Differing Progressions of Cognitive Skill Development for Students with Additional Learning Needs and Autism Spectrum Disorder.

Year: 2010

Author: Roberts, Eileen, Griffin, Patrick

Type of paper: Refereed paper

The aim of this paper is to present the results of an analysis designed to investigate the suitability of a cognitive skills instrument for students with additional learning needs. The SWANs cognitive skills instrument was developed in consultation with expert panels of special education teachers to measure the cognitive skills required by these students to productively function in their learning environment. Teachers from 52 mainstream and specialist schools completed the instruments in the form of an observation survey, to describe the learning of 661 students with additional learning needs and ranging in age from 3 to 18 years and over. This meant that students did not need to sit tests or participate directly in the assessment process. Rather, their current level of proficiency in foundational learning skills, such as attention, memory and executive functioning, was observed and described on a survey by their classroom teachers. Using Rasch partial credit modelling (Masters, 1982), analysis of person fit statistics suggested irregular patterns of teacher response to the survey items for students described as autistic (n=257). The student sample was separated into those with an intellectual disability and those with autism spectrum disorder and the data re-analysed for these two groups of students. The analysis revealed some differences in the difficulty order hierarchy of cognitive skill emergence for students described as autistic compared to those with an intellectual disability.
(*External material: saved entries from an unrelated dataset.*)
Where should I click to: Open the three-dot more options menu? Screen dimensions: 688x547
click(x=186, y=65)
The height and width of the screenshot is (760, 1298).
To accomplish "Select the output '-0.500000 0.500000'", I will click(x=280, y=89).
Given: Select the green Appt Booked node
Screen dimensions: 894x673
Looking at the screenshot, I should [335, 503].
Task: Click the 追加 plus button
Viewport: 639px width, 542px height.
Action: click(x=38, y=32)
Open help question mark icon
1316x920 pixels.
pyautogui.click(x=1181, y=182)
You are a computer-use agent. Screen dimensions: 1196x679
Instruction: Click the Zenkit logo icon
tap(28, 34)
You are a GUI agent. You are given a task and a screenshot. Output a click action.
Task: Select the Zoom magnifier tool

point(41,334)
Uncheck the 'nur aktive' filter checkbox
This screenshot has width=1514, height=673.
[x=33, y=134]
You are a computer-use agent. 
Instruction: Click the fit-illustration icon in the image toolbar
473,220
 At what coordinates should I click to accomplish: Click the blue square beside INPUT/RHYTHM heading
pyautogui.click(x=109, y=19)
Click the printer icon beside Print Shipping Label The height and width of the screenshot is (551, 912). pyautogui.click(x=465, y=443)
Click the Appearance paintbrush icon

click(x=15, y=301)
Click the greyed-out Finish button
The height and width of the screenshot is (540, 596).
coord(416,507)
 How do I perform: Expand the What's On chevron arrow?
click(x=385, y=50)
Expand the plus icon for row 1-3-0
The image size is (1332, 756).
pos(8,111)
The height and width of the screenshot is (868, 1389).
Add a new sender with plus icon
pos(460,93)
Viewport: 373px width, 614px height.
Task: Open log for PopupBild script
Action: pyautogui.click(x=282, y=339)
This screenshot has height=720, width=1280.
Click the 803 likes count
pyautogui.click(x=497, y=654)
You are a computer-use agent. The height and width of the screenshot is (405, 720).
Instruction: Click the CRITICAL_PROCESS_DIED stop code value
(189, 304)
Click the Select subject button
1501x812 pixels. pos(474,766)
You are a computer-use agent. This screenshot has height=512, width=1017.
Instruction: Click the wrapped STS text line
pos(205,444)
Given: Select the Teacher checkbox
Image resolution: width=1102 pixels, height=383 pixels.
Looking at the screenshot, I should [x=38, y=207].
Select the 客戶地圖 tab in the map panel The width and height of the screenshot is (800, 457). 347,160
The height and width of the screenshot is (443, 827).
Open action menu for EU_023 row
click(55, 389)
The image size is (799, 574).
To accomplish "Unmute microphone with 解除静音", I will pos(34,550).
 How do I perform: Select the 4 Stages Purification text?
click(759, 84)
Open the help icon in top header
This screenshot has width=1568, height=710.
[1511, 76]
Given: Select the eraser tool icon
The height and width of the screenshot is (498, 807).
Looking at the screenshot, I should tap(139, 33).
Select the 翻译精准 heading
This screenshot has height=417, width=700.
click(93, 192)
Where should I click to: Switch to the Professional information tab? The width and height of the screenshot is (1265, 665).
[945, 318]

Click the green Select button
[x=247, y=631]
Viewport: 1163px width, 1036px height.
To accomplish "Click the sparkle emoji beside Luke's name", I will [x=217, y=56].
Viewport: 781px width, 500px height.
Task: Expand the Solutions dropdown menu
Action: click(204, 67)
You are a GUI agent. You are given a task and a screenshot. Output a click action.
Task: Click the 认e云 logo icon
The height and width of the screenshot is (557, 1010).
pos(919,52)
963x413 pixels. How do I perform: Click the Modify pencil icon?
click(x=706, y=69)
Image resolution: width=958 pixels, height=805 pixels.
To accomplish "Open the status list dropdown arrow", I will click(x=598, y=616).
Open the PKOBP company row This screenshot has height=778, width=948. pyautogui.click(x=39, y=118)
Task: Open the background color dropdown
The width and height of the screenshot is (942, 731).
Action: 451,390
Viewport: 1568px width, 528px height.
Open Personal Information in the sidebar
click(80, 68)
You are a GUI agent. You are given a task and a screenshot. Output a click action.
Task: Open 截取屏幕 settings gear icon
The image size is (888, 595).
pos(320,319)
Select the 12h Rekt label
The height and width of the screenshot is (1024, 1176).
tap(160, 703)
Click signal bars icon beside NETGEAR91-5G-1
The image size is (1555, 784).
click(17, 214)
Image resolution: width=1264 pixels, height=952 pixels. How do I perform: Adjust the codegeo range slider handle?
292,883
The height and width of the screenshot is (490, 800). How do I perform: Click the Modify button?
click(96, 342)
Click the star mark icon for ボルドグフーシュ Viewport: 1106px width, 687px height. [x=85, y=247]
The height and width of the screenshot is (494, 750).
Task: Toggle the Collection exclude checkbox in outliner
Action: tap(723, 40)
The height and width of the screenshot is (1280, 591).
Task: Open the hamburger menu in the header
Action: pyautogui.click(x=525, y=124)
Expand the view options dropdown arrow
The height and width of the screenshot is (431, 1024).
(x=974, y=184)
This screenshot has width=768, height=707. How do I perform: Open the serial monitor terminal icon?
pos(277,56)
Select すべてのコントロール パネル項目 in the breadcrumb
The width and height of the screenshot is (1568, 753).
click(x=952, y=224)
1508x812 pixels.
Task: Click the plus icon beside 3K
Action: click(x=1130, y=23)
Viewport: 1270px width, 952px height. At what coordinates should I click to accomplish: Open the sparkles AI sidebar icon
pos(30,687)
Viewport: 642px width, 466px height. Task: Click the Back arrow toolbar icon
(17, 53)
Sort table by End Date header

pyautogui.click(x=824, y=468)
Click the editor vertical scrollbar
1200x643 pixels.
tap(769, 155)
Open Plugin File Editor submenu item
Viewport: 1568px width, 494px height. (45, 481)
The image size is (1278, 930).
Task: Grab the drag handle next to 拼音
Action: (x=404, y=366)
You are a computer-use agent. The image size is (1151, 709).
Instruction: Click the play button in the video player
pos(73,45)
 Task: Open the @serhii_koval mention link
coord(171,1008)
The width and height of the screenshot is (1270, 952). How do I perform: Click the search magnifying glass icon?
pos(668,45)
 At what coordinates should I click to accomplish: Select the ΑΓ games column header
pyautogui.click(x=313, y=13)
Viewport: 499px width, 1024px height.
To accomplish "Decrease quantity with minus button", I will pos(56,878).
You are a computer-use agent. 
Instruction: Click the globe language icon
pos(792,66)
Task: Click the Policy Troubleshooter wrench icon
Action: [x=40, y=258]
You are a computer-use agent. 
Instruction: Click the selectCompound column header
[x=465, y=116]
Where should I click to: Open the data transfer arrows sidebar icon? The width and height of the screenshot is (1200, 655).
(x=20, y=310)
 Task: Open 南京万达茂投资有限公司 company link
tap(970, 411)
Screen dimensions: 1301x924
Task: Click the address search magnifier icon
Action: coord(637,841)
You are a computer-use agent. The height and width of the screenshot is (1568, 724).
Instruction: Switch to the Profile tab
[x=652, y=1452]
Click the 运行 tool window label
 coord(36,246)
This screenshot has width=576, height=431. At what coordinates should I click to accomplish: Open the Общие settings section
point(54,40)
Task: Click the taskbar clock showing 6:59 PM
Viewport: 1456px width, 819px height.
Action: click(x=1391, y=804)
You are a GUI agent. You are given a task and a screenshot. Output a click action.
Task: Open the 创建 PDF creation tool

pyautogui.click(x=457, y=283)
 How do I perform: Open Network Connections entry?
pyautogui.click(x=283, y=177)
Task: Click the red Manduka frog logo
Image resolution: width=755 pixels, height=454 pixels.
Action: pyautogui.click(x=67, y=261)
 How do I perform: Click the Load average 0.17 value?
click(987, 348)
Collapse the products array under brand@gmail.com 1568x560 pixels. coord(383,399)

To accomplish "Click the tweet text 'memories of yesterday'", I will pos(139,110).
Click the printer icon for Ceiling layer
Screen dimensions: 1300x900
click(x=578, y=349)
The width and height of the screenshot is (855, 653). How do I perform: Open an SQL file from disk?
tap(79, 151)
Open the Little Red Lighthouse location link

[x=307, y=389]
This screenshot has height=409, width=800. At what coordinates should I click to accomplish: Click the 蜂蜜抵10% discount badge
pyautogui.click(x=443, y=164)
Following procedures described by Griffin, Gillis and Calvitto (2004), the emergence of skills was investigated by an expert panel of special education teachers for clusters or themes that could be used to develop generalised progressions of skill emergence for reporting purposes. While there were overall similarities between the emergence of skills for each group, some specific areas of strengths and weaknesses for students with autism spectrum disorder became apparent. This suggested the possibility of reporting two different and interpretable progressions of cognitive skill development: one for students with an intellectual disability and one for those with autism spectrum disorder. This paper discusses these results and how the analyses were used to build reports that allow teachers to consider their pedagogical practices and intervention plans for these students within a developmental learning paradigm.